BEGIN Data shown

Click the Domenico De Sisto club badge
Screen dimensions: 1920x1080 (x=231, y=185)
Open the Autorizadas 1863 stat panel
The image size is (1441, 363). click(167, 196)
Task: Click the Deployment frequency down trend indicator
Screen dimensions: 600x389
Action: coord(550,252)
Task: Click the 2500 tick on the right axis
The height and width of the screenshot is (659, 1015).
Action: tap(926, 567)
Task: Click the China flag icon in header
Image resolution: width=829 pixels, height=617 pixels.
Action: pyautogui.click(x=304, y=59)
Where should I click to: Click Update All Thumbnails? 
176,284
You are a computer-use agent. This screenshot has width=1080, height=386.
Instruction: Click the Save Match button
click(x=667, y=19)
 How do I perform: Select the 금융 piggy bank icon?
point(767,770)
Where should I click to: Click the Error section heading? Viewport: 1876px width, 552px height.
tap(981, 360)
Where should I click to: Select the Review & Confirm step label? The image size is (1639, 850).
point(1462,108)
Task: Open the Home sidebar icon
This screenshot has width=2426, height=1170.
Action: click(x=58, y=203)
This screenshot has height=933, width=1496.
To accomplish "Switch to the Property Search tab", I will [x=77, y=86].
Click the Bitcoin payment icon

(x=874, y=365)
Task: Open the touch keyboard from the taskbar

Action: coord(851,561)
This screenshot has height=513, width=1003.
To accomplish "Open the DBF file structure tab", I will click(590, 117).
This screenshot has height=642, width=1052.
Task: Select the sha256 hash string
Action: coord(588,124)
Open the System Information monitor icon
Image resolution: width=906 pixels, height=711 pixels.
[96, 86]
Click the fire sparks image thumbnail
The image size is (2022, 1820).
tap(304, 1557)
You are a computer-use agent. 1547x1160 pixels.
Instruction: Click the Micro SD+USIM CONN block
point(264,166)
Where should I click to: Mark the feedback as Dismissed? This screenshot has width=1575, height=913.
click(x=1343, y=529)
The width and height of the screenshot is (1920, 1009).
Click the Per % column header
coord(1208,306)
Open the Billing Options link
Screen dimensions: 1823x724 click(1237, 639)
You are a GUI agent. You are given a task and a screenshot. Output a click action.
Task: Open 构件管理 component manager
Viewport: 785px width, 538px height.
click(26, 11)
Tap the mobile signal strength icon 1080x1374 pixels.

END Data shown

Copy out each line from the listing that contains the string "agent".

You are a computer-use agent. This screenshot has width=1080, height=386.
You are a computer-use agent. 1547x1160 pixels.
You are a GUI agent. You are given a task and a screenshot. Output a click action.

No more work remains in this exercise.